Johann Evangelist BRANDL (1760-1837) Symphonie Concertante, Op. 20 [30:31]
Overture Nanthild, das Mädchen von Valbella Op. 50 [8:03]
Symphony in D major, Op. 25 [24:41]
David Castro-Balbi (violin), Alexandre Castro-Balbi (cello)
Staatsphilharmonie Rheinland-Pfalz/Kevin Griffiths
rec. 2018, Philharmonie Ludwigshafen CPO 555 227-2 [63:26]
So far as concert life is concerned the gentle light of Johann Brandl has been hidden under at least one bushel. Not that an earlier CPO disc has not been appreciatively reviewed here. Quite apart from what else may have been revived in recorded form, another label (MDG) also furnish two CDs of Brandl’s Quintets.

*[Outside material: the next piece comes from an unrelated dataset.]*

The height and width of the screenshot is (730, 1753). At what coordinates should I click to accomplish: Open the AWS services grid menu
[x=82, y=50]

Brandl’s Symphonie Concertante looks back, consciously or not we will likely never know, to Mozart’s Sinfonia Concertante in E flat, K364. Brandl’s too is a concertante work for two solo instruments although not the same ones as blessed by Mozart. The Castro-Balbi brothers make the most of Brandl’s gift for gusty and gutsy lyricism. This three-movement half-hour work inhabits a tuneful and far from dull hinterland between Stamitz and Hummel. It touches and entertains without quite attaining the dazzle and poignancy found among the ineffable heights of K364.

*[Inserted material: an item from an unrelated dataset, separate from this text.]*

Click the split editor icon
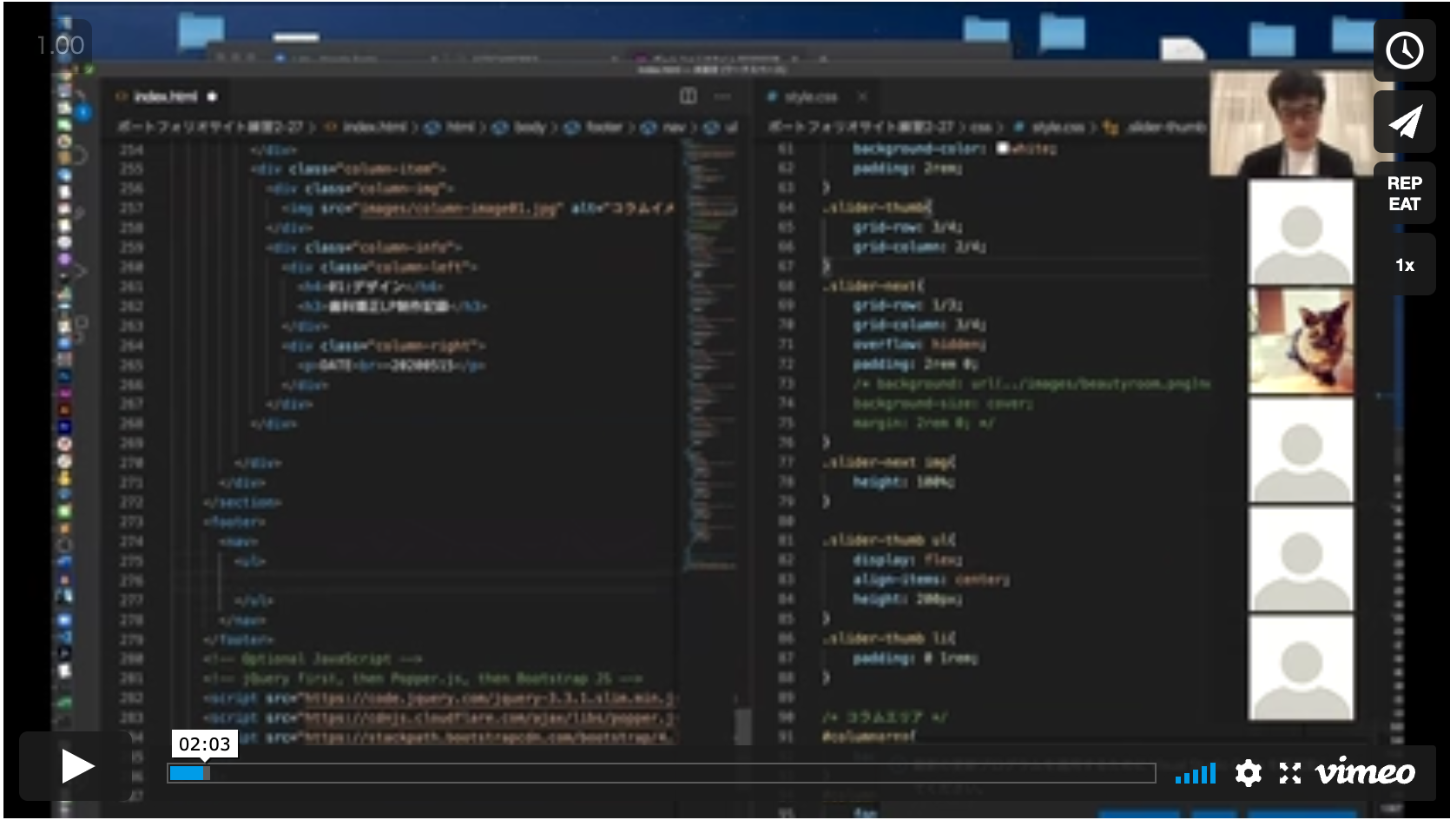 (688, 96)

We discover a stormy tunefulness in the overture to Brandl’s opera Nanthild, das Mädchen von Valbella., It is from the first decade of the nineteenth century and like the Op. 25 symphony comes from Brandl’s final and long Karlsruhe years; he lived until his late seventies. The charming symphony in D major has been recorded by this label and these forces before but is that an alternative version? I have not heard the earlier CPO disc but you can read Michael Wilkinson’s review here where it is timed at 26:04 as against 24:41 here. There are the same number of movements but the tempo/mood markings seem to differ. Its second movement (Andante) looks back to the mood of the Op. 20 work with a significant solo for violin before a Haydnesque section. The third movement is a vehicle for Brandl’s serenading ways and the finale positively flies.

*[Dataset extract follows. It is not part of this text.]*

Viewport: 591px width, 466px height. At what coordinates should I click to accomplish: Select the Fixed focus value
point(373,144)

There is much to be enjoyed here; not least the attentive and fervent attentions of the conductor and orchestra. As a rough and ready orientation, these three works will likely appeal to those who enjoy Beethoven’s first symphony and piano concerto. There is nothing to be regretted about the sound captured by CPO; likewise, their welcome liner notes by Isabel Steppeler who keeps things accessible without generalisation.